___ Data supplied

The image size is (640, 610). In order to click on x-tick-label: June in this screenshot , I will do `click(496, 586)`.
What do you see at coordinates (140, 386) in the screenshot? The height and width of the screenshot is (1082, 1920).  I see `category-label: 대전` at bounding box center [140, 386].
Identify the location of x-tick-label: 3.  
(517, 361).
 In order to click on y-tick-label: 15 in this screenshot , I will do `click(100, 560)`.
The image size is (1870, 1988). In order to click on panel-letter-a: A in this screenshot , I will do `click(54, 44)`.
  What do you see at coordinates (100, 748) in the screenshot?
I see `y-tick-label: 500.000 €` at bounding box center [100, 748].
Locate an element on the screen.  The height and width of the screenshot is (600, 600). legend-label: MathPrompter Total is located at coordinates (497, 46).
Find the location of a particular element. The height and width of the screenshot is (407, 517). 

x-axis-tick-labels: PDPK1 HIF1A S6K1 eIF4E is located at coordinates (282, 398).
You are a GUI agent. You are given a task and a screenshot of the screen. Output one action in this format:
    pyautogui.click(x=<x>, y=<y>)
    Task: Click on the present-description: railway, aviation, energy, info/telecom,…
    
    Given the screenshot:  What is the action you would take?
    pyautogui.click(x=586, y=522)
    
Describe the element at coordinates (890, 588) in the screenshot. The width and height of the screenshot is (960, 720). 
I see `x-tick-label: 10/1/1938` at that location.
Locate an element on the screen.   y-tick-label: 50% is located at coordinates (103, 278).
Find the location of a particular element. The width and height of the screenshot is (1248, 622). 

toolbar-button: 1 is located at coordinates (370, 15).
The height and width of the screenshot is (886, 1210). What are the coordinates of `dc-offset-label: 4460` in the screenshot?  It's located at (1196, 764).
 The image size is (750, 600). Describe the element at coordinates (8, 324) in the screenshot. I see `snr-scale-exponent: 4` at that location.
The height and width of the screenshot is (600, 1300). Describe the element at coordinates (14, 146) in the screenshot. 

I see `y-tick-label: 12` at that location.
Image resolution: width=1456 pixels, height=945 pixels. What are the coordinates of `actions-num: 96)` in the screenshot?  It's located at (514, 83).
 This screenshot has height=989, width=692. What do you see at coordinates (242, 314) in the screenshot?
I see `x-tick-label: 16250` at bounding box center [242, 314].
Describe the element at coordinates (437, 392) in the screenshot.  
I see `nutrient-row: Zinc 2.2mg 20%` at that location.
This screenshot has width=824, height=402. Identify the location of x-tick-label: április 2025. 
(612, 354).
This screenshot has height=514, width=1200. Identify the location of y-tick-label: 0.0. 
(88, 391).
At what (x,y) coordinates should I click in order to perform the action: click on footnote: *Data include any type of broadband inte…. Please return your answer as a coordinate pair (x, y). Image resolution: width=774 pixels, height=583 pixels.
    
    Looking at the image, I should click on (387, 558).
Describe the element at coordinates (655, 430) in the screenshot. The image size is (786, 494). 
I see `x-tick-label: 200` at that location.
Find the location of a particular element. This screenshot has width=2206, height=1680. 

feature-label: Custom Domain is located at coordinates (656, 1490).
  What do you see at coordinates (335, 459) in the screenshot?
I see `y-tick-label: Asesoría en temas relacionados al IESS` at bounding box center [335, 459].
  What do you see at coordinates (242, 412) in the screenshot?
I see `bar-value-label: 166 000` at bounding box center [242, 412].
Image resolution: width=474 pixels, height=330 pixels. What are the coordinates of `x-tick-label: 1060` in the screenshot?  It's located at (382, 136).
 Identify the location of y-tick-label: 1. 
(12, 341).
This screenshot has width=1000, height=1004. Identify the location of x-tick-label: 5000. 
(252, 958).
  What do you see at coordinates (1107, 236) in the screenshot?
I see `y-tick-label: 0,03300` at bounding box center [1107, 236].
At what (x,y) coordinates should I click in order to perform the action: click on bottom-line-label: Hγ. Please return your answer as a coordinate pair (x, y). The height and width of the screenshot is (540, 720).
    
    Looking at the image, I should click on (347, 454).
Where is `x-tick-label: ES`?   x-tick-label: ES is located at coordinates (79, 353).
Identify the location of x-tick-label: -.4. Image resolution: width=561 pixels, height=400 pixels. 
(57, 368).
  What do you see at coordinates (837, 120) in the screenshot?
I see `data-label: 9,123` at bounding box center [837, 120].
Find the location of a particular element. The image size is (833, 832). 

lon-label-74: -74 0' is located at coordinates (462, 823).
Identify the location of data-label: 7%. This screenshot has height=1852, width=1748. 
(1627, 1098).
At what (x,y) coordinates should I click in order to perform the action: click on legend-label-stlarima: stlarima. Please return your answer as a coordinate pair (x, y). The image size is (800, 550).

______

Work instruction: Put the entries starting at the line containing "coordinates (103, 278)." and ending at the line containing "toolbar-button: 1 is" into a two-column CSV with the columns input and output, one row per entry. Quote each field and replace any line breaks with spaces.

Solution for this problem:
input,output
"Locate an element on the screen.","y-tick-label: 50% is located at coordinates (103, 278)."
"Find the location of a particular element. The width and height of the screenshot is (1248, 622).","toolbar-button: 1 is located at coordinates (370, 15)."